Cytogenetic Assays - Chromosome Checkup
Cytogenetic assays quantify radiation dose by analyzing chromosomal damage in peripheral blood lymphocytes. These are key tools in biological dosimetry.
⭐ The Dicentric Chromosome Assay (DCA) performed on peripheral blood lymphocytes is considered the 'gold standard' for assessing recent acute whole-body radiation overexposure.
Key assays include:
| Feature | Dicentric Chromosome Assay (DCA) | Micronucleus Assay (MN) | FISH (Translocations) |
|---|---|---|---|
| Principle | Dicentric chromosomes | Micronuclei | Stable translocations |
| Sample | Lymphocytes | Lymphocytes (cytokinesis-blocked) | Lymphocytes |
| Time Window | Days-weeks (unstable) | Days-weeks (unstable) | Months-years (stable) |
| Dose Range | ~0.1-5 Gy | ~0.2-5 Gy (up to 10 Gy) | From ~0.1 Gy (retrospective) |
| Pros | Gold standard (recent) | Rapid, simpler | Retrospective, cumulative |
| Cons | Laborious, fades | Less specific | Complex, expensive |
Assay Utility Timeline Post-Exposure:
Advanced & Rapid Assays - Speedy Signals
- γ-H2AX Foci Assay:
- Rapid (minutes to hours), sensitive DNA double-strand break (DSB) marker.
- Application: Early triage, dose estimation.

⭐ γ-H2AX foci formation is a rapid and sensitive early biomarker of DNA double-strand breaks, useful for triage in mass casualty radiological events.
- Gene Expression Profiling:
- Assesses changes in gene activity (e.g., GADD45, FDXR).

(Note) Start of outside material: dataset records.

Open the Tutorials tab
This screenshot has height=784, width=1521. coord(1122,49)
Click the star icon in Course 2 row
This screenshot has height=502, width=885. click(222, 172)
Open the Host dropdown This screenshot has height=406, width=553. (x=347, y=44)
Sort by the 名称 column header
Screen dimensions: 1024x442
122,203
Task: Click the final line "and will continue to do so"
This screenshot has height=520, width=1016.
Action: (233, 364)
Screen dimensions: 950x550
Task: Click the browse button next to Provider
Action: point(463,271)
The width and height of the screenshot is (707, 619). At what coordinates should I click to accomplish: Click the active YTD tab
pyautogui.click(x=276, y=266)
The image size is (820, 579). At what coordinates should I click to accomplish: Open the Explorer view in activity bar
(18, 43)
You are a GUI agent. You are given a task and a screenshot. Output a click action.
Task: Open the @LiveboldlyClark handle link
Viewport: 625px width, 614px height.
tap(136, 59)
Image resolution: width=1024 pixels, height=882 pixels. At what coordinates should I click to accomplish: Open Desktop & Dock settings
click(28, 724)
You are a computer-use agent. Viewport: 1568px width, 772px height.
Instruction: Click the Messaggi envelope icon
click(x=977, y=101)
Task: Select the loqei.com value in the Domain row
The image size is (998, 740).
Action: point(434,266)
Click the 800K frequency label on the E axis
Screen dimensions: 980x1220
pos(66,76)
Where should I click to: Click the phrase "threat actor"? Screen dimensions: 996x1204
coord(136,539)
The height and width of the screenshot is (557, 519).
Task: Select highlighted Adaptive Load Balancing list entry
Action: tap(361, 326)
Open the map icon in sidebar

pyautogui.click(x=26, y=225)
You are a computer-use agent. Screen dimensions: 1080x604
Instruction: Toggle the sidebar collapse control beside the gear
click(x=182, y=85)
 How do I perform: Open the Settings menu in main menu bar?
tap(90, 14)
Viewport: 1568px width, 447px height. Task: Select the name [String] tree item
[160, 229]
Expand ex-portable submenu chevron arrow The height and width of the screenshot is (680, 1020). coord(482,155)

- Application: Triage, dose (esp. <2 Gy); results in hours.
- Proteomics:
- Analyzes protein alterations (e.g., C-reactive protein, Flt3 ligand).
- Use: Dose estimation, radiosensitivity prediction.
- Electron Paramagnetic Resonance (EPR):
- Detects free radicals in tooth enamel, nails.
- Application: Retrospective dosimetry.
- Optically Stimulated Luminescence (OSL):
- Measures dose from fortuitous materials (phone screens, salt, sugar).
- Application: Rapid population screening.
Application & Dose Interpretation - Reading Results
- Core Applications:
- Radiation accidents (individual, mass casualties).
- Occupational exposure monitoring.
- Radiotherapy dose verification & accidents.
- Triage in large-scale radiological events.
- Dose-Response Calibration Curves:
- Essential for dose estimation.
- Constructed using known doses & biological endpoints (e.g., dicentrics).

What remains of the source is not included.